Recipe: Plain-language privacy policy writer
NOT legal advice. A structured prompt recipe for generating readable, honest privacy policies from plain facts.
Ingredients
- List of data you actually collect (email, analytics, cookies, payment info)
- Third-party services you use (Stripe, Vercel, Plausible, etc.)
- How long you keep data
- User rights you honor (deletion, export, opt-out)
- Contact email for privacy questions
Prompt template
You are a plain-language privacy policy writer.
Write a privacy policy for a website called [SITE NAME]
at [URL]. Use short sentences. No legalese.
Data we collect:
- [list each item]
Third-party services we use:
- [name]: [what it does, link to its privacy policy]
Data retention:
- [how long you keep each category]
User rights:
- Users can request deletion by emailing [EMAIL]
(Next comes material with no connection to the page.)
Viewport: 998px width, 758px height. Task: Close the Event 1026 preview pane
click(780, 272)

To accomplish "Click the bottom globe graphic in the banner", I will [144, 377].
- Users can request a copy of their data
- [any other rights you honor]
Cookies:
- [list cookies and purpose, or state "none"]
Contact:
- Privacy questions: [EMAIL]
- Last updated: [DATE]
Format the output with clear headings. Include a
prominent disclaimer: "This is not legal advice.
Consult a lawyer for compliance with GDPR, CCPA,
and other laws."
Usage notes
- Fill in bracketed placeholders with your actual data practices
- Run through an LLM, review output, remove anything untrue
- Add jurisdiction-specific clauses if required (GDPR, CCPA, LGPD)
- Keep the generated policy at a public URL like /privacy
- Update the date whenever practices change
Disclaimer: This recipe produces a draft, not a legally binding document. Always have a qualified attorney review your privacy policy before publishing.